Nous ne devrions pas être en colère contre eux ». Pourquoi en est-il ainsi ?
Réponse :
Comme vous avez pu vous en douter, le rendu français du commentaire original de la transcription anglaise est incorrect. La phrase en anglais se lit comme suit :
« These people should only ever be the objects of our compassion. We should not be angry with them. »
La traduction correcte de cette expression anglaise signifie en fait tout le contraire, c'est-à-dire
« Ces personnes ne devraient jamais être que les objets de notre compassion. Nous ne devons pas être en colère contre eux !".
Question 10 & 11 - Strophe 71 :
Strophe 71 :
De même, par peur que nos mérites soient
Réduits en cendres, renonçons sur-le-champ
Aux objets de l’attachement
Qui attisent les flammes de la haine.
Question 10 :
Comment prévenir la colère, la propagation de l’incendie ?
Réponse :
Pour contrôler notre colère et la rediriger vers des solutions positives, nous devons être en phase avec nos pensées et nos sentiments. Pour réussir à maîtriser nos émotions, il faut connaître et comprendre leur fonctionnement.

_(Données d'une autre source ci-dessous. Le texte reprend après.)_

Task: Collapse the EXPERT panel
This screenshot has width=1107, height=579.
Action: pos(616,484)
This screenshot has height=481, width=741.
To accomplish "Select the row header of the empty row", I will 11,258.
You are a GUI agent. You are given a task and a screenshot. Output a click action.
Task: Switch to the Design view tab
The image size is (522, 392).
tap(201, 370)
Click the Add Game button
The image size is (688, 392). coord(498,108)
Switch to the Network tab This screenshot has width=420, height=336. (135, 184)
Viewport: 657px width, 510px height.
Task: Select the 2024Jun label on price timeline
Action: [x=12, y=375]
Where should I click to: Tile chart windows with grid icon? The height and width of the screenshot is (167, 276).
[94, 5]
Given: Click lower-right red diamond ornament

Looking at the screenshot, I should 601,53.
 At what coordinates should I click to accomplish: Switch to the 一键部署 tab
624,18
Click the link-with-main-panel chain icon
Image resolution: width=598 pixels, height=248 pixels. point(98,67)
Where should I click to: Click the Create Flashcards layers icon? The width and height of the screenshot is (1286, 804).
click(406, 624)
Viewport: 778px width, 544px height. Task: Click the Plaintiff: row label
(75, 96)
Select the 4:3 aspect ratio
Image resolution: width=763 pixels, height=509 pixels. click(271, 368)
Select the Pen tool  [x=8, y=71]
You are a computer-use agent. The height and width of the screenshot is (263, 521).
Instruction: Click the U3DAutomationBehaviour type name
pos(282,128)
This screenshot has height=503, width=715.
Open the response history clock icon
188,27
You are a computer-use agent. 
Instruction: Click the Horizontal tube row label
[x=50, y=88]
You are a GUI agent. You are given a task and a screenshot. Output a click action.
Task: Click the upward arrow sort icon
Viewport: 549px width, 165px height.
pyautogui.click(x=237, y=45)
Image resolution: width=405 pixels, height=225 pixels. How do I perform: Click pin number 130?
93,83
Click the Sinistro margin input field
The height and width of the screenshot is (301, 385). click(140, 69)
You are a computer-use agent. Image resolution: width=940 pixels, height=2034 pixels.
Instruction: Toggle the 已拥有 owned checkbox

Les émotions résultent du déroulement d'une succession de pensées non reconnues qui sont conflictuelles ou afflictives dans la mesure où elles ne sont pas en harmonie avec notre nature de l'esprit.
De telles émotions ne sont pas appréhendées à la légère comme de simples manifestations de la clarté de l'esprit. Au lieu de cela, elles sont figées dans la froideur de l'analyse mentale dualiste générée sous l'influence de l'agressivité, de l'attachement ou de l'indifférence.
La tendance égocentrique est de se rapporter aux phénomènes exclusivement en réagissant à la façon dont ils apparaissent, ou se manifestent. Le manque de clarté et vacuité est évident à ce stade ; il s’ensuit que nous nous engageons inévitablement dans une manipulation de l'ego par l'habileté de son intelligence mentale.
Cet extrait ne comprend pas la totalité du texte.